Stillstand

Bei den schlafenden Riesen: Das Coronavirus hat Opernhaus, Jungfraubahnen und den Zirkus Knie zum Stillstand gezwungen

Alles ruht: Zirkus Knie, Jungfraujoch, Opernhaus Zürich.

Alles ruht: Zirkus Knie, Jungfraujoch, Opernhaus Zürich.

Das ganze Land kennt sie, doch die Corona-Krise zwingt sie zum Stillstand. Was macht das mit dem Zirkus Knie, der Jungfraubahn, dem Zürcher Opernhaus?

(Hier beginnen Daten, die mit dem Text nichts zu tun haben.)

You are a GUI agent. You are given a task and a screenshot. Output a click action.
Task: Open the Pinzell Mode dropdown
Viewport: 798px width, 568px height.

Langsam geht es vorwärts, die Schweiz windet sich aus dem Lockdown. Coiffeure, Blumenläden und Baumärkte machen heute Montag wieder auf. Ein kleiner Schritt, aber ein bedeutsamer, weil er ein Signal sendet: die Normalität kommt zurück. Doch während sich vielerorts jetzt Perspektiven eröffnen, Pläne schmieden lassen, ist für manche noch fast alles offen. Das gilt gerade für Orte, die sonst vor Leben beben, Orte wie den Zirkus Knie, die Jungfraubahnen, das Zürcher Opernhaus. Schweizer Flaggschiffe mit langer Geschichte, die schon vieles erlebt haben, aber noch nie so etwas wie jetzt, wo sie sich in schlafende Riesen verwandelt haben. Drei Geschichten über den Stillstand.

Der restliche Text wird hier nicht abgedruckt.